Required action: Begin at the line below that contains "1002x545 pixels. Task: Go". Repeat it and all remaining lines of the records exactly.
┄┄┄┄┄┄
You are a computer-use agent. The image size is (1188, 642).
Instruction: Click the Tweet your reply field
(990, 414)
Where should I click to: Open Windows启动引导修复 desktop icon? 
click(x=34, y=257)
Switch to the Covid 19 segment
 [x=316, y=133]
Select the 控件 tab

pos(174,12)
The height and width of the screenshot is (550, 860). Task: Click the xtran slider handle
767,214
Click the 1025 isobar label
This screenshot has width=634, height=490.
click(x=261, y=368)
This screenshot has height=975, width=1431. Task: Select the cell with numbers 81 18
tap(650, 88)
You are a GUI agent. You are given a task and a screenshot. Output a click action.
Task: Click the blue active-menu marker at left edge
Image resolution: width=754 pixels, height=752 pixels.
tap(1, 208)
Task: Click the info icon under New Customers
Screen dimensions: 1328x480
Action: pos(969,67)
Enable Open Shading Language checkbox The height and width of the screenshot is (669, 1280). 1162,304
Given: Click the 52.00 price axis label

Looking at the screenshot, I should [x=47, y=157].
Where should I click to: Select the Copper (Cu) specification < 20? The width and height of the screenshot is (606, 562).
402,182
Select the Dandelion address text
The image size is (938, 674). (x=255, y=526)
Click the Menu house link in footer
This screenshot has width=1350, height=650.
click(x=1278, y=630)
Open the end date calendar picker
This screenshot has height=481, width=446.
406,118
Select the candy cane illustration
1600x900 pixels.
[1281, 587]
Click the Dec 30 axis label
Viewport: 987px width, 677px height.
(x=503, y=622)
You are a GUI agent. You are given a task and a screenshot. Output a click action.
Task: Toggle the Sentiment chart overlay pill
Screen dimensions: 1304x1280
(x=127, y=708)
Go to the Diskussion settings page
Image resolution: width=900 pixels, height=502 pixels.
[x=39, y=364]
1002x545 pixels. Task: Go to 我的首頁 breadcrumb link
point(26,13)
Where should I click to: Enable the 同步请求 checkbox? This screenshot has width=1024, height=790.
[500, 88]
┄┄┄┄┄┄
Exercise result:
1002x545 pixels. Task: Go to 我的首頁 breadcrumb link
point(26,13)
Where should I click to: Enable the 同步请求 checkbox? This screenshot has width=1024, height=790.
[500, 88]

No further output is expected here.